No le dijeron el motivo del traslado y él no lo preguntó. Supuso que era una manera de decir: ahora seguirás cumpliendo tu condena. Puesto que siempre había previsto hacerlo, en cierta medida -aunque no muy grande- podía afrontar la noticia con filosofía. Se dijo que había cambiado el mundo de las leyes por el de las reglas, y quizá no fuesen muy distintos. La cárcel era un entorno más simple porque las normas no dejaban un margen de interpretación; pero era probable que el cambio le resultase menos desconcertante a él que a quienes siempre habían pasado su vida fuera de la ley.

Las celdas de Portland no le impresionaron. Estaban hechas con calamina y al verlas le parecieron perreras. También era mala la ventilación, que se obtenía abriendo un agujero en la parte inferior de la puerta. No había campanas para los reclusos y si alguno quería hablar con un carcelero depositaba la gorra debajo de la puerta. Para pasar lista se utilizaba este mismo método. Al grito de «¡Gorras al suelo!», las colocaban en el agujero de ventilación. Pasaban lista cuatro veces al día, pero como el recuento de gorras demostraba ser menos fiable que el de personas, a menudo había que repetir el laborioso proceso.

Le dieron un nuevo número, el D462. La letra indicaba el año de la condena. El sistema había comenzado con el siglo: 1.900 era el año A; George, por tanto, había sido condenado en el año D, 1903. Cosían en la chaqueta del preso, y también en la gorra, una chapa con su número y los años de prisión. En Portland se usaban los nombres con mayor frecuencia que en Lewes, pero persistía la tendencia de conocer a un hombre por su chapa. Así pues, George era el D462-7.

Tuvo la consabida entrevista con el director. Aunque muy educado, desde sus primeras palabras fue menos alentador que su colega de Lewes.

– Debe saber que es inútil intentar una fuga. Nadie se ha fugado nunca de Portland Bill. Lo único que se consigue es perder la remisión de la pena y descubrir los placeres de la incomunicación.

– Creo que probablemente soy la última persona en toda la cárcel que intentaría fugarse.

– Eso ya lo tengo oído -dijo el director-. La verdad es que ya lo he oído todo. -Consultó el expediente de George-. Religión. Aquí dice anglicana.

– Sí, mi padre…

– No puede cambiarla.

George no entendió esta observación.

– No quiero cambiar de religión.

– Bien. De todos modos, no puede. No piense que va a esquivar al capellán. Es perder el tiempo.

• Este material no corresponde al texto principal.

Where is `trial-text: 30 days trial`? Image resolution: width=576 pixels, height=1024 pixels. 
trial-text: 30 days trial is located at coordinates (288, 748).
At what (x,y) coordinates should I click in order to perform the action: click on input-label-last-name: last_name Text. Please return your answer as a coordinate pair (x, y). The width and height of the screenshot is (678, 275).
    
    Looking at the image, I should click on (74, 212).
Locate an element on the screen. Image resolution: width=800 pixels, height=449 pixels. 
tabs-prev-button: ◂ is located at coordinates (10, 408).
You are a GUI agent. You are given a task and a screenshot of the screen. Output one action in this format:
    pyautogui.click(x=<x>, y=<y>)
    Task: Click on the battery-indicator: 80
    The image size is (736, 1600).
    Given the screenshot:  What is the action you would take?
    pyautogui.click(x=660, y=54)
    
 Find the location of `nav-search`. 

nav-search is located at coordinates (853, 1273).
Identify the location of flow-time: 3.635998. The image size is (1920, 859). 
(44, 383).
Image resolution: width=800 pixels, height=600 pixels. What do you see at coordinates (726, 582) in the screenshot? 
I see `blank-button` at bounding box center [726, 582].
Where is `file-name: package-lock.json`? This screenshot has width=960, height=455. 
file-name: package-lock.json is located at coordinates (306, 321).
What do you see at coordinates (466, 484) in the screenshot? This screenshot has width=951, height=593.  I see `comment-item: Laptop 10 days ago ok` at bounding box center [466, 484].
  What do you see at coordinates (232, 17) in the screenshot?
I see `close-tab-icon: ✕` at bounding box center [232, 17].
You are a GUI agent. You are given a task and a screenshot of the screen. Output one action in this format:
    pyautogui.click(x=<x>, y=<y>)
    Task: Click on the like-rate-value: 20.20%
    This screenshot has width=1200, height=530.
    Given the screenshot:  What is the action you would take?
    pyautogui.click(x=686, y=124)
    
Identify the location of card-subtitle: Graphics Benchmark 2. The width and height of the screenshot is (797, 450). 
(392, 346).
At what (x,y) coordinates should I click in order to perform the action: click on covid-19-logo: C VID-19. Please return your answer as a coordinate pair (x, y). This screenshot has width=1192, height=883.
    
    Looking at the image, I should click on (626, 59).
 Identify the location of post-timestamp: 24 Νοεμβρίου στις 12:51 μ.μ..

Cumpla su condena y obedezca a los carceleros.

– Siempre ha sido mi intención.

– Entonces es más sensato o más insensato que la mayoría.

Tras este comentario enigmático, el director hizo una seña de que se llevaran a George.

Su celda era más pequeña y más mísera que la de Lewes, aunque un celador que había servido en el ejército le dijo que era mejor que un cuartel. George no disponía de medios para saber si esto era cierto o si sólo pretendía ofrecer un consuelo no verificable. Le tomaron las huellas dactilares, por primera vez en su historial carcelario. Temía el momento en que el médico evaluase su aptitud para el trabajo. Todo el mundo sabía que a los enviados a Portland les entregaban una piqueta y les mandaban a picar piedras en una cantera; por añadidura, les ponían grilletes. Pero su inquietud se reveló infundada: sólo un pequeño porcentaje de reclusos trabajaba en las canteras, y nunca mandaban allí a los hombres estrella. Además, a causa de su visión defectuosa, George sólo fue juzgado apto para trabajos livianos. Como el médico consideró además que no debía subir y bajar escaleras, le destinaron al pabellón número I, en la planta baja.